-- START OF Input material --
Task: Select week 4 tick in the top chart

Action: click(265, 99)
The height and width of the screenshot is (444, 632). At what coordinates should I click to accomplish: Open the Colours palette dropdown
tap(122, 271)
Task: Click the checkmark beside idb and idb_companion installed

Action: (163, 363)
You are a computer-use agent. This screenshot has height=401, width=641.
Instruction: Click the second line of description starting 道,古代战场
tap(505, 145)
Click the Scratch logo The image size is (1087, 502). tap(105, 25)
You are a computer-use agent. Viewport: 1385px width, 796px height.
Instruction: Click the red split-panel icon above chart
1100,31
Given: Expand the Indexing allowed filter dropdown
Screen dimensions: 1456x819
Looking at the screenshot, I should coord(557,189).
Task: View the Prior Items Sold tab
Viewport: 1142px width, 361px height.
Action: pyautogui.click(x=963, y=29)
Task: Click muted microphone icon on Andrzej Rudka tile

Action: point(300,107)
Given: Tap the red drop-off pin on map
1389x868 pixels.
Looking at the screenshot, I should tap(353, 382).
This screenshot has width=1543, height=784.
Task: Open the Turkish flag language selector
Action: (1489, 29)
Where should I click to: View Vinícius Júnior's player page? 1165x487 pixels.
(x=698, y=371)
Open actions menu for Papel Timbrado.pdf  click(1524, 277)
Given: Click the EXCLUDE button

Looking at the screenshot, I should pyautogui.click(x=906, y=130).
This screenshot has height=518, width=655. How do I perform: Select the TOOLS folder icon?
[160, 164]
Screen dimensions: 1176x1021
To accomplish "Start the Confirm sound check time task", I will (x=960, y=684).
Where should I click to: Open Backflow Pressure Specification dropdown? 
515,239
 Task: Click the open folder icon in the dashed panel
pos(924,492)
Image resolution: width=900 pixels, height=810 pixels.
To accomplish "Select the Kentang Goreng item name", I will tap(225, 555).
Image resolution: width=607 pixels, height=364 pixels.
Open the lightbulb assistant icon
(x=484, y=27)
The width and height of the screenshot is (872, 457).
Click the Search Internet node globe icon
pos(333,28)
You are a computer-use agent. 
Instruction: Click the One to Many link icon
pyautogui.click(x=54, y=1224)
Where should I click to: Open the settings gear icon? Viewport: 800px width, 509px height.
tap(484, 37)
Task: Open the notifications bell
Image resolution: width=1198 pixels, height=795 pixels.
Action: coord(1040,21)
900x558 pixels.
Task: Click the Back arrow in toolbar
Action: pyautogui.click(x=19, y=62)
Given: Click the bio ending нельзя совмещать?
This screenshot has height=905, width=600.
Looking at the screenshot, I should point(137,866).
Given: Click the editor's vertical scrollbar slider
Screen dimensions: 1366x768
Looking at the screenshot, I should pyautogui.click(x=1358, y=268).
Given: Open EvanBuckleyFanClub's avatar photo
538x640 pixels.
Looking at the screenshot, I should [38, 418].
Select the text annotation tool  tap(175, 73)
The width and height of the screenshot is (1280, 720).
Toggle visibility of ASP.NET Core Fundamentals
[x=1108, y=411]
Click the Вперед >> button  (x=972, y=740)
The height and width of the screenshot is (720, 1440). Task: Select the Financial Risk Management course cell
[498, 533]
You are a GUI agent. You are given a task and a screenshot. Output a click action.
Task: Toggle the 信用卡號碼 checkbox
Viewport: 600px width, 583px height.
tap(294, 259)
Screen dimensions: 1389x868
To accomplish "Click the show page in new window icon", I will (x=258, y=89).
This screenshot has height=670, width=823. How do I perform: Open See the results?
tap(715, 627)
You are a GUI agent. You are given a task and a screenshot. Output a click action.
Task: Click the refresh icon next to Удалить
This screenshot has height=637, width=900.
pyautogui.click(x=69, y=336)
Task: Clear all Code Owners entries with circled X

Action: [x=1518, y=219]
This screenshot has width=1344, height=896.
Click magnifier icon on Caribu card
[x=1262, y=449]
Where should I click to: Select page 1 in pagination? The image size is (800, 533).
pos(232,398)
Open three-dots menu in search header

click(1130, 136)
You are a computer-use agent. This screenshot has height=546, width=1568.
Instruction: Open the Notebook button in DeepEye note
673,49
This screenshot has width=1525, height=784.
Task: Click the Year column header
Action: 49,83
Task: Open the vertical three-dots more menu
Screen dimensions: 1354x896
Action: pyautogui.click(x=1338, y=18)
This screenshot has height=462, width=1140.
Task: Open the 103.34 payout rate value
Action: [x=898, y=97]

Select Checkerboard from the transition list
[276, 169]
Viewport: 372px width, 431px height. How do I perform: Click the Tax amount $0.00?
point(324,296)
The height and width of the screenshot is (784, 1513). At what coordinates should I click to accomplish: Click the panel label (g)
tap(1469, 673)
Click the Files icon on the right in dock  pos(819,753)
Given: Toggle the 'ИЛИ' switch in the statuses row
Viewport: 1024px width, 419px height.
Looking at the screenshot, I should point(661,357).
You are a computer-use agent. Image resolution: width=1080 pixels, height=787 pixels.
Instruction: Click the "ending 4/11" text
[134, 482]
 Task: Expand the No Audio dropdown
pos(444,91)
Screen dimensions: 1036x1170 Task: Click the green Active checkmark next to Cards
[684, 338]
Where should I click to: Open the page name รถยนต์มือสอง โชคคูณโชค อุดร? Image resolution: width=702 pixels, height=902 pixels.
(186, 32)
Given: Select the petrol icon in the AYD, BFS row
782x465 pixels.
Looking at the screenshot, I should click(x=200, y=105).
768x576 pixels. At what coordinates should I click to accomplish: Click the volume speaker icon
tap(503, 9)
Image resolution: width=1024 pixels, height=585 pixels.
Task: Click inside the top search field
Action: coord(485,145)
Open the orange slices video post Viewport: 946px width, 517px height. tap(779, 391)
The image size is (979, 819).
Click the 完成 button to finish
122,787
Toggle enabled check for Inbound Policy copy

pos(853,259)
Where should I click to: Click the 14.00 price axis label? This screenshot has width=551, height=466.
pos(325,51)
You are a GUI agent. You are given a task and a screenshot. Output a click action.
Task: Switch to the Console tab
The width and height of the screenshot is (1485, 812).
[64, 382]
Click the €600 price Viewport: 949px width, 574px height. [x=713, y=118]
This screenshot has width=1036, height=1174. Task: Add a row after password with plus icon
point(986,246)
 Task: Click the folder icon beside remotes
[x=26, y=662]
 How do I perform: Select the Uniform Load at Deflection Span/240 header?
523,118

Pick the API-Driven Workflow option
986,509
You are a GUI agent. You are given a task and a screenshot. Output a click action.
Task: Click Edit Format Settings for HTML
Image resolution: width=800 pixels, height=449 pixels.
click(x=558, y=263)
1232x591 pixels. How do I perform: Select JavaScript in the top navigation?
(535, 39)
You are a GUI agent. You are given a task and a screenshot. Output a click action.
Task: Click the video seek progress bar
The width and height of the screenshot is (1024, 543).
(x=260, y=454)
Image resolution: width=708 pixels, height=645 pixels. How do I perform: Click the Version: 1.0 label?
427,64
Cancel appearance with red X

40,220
-- END OF Input material --
Request: Copy out the rows above verbatim, starting at the line that contains "Click the Вперед" and ending at the line that contains "Action: 49,83".

Solution for this problem:
Click the Вперед >> button  (x=972, y=740)
The height and width of the screenshot is (720, 1440). Task: Select the Financial Risk Management course cell
[498, 533]
You are a GUI agent. You are given a task and a screenshot. Output a click action.
Task: Toggle the 信用卡號碼 checkbox
Viewport: 600px width, 583px height.
tap(294, 259)
Screen dimensions: 1389x868
To accomplish "Click the show page in new window icon", I will (x=258, y=89).
This screenshot has height=670, width=823. How do I perform: Open See the results?
tap(715, 627)
You are a GUI agent. You are given a task and a screenshot. Output a click action.
Task: Click the refresh icon next to Удалить
This screenshot has height=637, width=900.
pyautogui.click(x=69, y=336)
Task: Clear all Code Owners entries with circled X

Action: [x=1518, y=219]
This screenshot has width=1344, height=896.
Click magnifier icon on Caribu card
[x=1262, y=449]
Where should I click to: Select page 1 in pagination? The image size is (800, 533).
pos(232,398)
Open three-dots menu in search header

click(1130, 136)
You are a computer-use agent. This screenshot has height=546, width=1568.
Instruction: Open the Notebook button in DeepEye note
673,49
This screenshot has width=1525, height=784.
Task: Click the Year column header
Action: 49,83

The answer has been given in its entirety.